Where Science Falls Short

Overstreet-Miller admits there are certain aspects of employee attitudes that just can't be measured. "There's a fuzzy area surrounding whether people buy into and take ownership of a corporation's methods and objectives to the extent that they become deeply committed to it," she says. Like PR, marketing also seeks to influence human behavior, but its goal is clear: to get someone to buy a product. When you're talking about influencing a very broad range of emotional commitments among employees, outcomes are harder to measure.

"You may be able to get people to follow a certain process when they answer a telephone or deal with a customer," Overstreet-Miller says. "But what's more important is to get them to take ownership of that customer and to jump through hoops for that customer." She cites Southwest Airlines as a cultural paragon in terms of customer service, and attributes the company's high staff morale to the leadership of CEO Herb Kelleher.

"He knows instinctively how to pull the right levers," she says. "But what we want to know is, how do you go beyond the instincts of a great leader and how can you make this a tool we can use?"

Maybe the answer is to view leadership as the tool that needs R&D. At Sears, internal measurement of employee attitudes resulted in a reallocation of funds toward communications training for managers.

"Individual management skills have more impact on employee attitudes than any communication program," Nicholson says. "The customer's experience in the store is far more powerful in shaping their attitude about Sears than all of our advertising, PR and communication combined."

New Roles for Communicators

PR roles are changing.

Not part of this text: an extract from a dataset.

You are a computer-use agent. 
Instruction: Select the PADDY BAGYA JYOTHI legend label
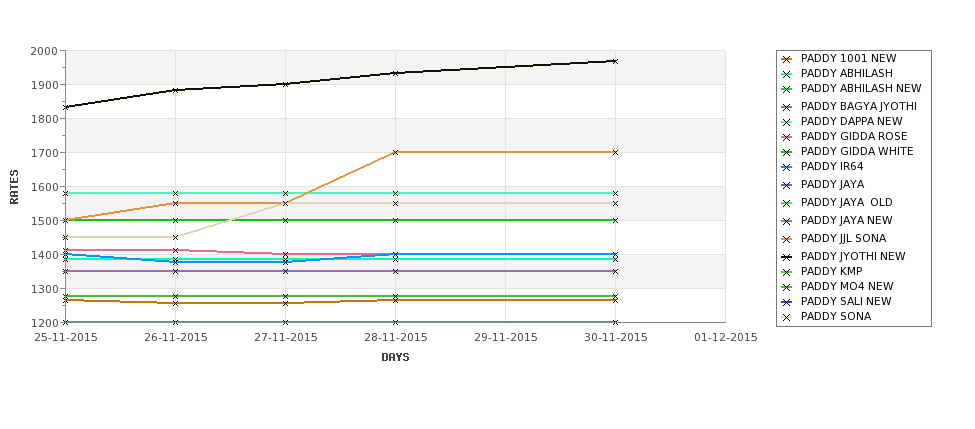pos(859,106)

As companies reinvent themselves, a new level of communicator is rising from the ashes and claiming a seat in the executive suite.

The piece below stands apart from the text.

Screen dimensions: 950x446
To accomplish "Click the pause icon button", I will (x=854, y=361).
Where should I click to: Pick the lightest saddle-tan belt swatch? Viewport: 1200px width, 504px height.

"Probably the most fascinating conversation I've overheard recently was between two [communications executives] discussing CEO turnover because of M&As," says Edie Fraser, president & CEO of the Public Affairs Group. "You've got a new CEO coming in and there's a change of culture and a change in making certain that staff are truly getting proactive communications to the new CEO. You're also making sure the exiting CEO has an integrated function, so that analyst communications and customer relations and employee communications are in sync." Here is a situation in which internal communications expertise plays a role at the highest level - in fact, facilitating a transfer of power.

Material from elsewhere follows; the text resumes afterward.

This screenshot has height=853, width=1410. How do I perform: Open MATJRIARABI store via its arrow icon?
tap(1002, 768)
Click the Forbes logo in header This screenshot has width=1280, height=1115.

While many communicators view measurement as a means of justifying their value to CEOs, there are other advantages to solid data collection. Often, concrete data may force corporate leaders to come to terms with their own inadequacies.

Jim Shaffer, principal at the management consulting firm Towers Perrin, notes that when employee morale is in the gutter, it's often due to a disconnect between what the company (translation: CEO) says and what it does. "If you communicate that teamwork is important, but you have a pay system that rewards individual achievement, then your 'do' is out of sync with your 'say,'" he explains. "If you say speed is important, but your structure requires 16 signatures to do anything, then you're not consistent."

Once upon a time, a PR exec might have been fired for telling a CEO that employee turnover was the CEO's fault. Today's executive communicator - armed with measurement data as proof - is earning eternal respect as a strategic innovator. Show a CEO how communication affects ROI and you may even get a raise in the process.